You may have heard that ginger is great for digestion but do you know that recent studies have shown that it may also reduce inflammation in the body? Ginger has been shown to have similar effects as COX-2 inhibitor medications used to treat arthritis. Also, research at Johns Hopkins has shown that ginger has the potential to slow the progression of brain cell loss in Alzheimer’s disease or any dementia.

Continue reading below to learn what Robert Pendergrast, MD has to say about this amazing herb. The following is an excerpt from his article, Health Benefits of Ginger:
Powerful Ally Against Inflammation.

“As an anti-inflammatory, the benefits of ginger are unquestioned. In history, the traditional medicines of both India and China have valued ginger against arthritis and rheumatic complaints. From modern medical research, we know that laboratory studies show that ginger blocks the formation of inflammatory compounds such as leukotrienes and prostaglandins (very much like the COX-2 inhibitors which are conventional arthritis medications ). And as you might expect from this, there are some case reports in human medical literature of reduced pain and swelling in arthritis (both rheumatoid and osteoarthritis).

That anti-inflammatory property of ginger is significant from the standpoint of preventing brain disease. Here’s why. We know that Alzheimer’s dementia is associated with increased inflammatory markers in the brain, and that specifically a compound called TNF-alpha increases its activity in the brain in Alzheimer’s.

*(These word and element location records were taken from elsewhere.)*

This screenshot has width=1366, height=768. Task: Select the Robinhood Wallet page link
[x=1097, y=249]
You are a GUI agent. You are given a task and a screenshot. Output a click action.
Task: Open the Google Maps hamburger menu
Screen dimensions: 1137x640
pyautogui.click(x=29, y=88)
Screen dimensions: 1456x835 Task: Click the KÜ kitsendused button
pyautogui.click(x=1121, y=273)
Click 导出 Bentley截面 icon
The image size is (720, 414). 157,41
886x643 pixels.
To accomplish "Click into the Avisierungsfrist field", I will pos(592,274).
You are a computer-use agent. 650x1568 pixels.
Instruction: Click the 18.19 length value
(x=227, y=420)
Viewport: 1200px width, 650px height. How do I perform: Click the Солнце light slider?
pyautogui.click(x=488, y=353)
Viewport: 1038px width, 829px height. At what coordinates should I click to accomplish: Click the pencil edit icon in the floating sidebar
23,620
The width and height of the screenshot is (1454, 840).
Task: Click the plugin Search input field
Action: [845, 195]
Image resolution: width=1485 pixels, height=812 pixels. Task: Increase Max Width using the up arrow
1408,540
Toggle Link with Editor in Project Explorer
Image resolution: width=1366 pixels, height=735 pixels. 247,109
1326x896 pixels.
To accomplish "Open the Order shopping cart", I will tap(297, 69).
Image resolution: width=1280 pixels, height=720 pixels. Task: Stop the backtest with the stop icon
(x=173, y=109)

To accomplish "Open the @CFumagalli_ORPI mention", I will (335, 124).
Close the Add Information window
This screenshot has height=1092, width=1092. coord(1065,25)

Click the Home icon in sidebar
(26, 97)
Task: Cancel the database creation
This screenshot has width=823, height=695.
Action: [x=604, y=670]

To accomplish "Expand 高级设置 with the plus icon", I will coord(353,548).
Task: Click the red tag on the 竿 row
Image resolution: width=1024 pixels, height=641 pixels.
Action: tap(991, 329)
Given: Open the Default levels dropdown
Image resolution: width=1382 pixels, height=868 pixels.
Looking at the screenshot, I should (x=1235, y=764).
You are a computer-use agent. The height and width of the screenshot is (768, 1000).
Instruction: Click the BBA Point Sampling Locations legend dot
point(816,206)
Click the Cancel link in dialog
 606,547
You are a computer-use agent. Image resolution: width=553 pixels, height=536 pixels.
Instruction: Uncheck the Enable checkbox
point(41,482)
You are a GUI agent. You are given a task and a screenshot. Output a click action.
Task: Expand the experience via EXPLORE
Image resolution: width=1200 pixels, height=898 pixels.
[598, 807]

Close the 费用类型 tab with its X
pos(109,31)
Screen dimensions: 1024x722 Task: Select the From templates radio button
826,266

A 2004 article in the Journal of Alternative and Complementary Medicine (authored by some researchers from my alma mater, Johns Hopkins) showed that a ginger extract has the potential to slow the progression of brain cell loss in Alzheimer’s disease. So while we have no clinical studies in humans showing that ginger can impact Alzheimer’s or any dementia, the data suggest that a ginger extract could prevent some of the damage to brain cells that marks the progression of Alzheimer’s disease.”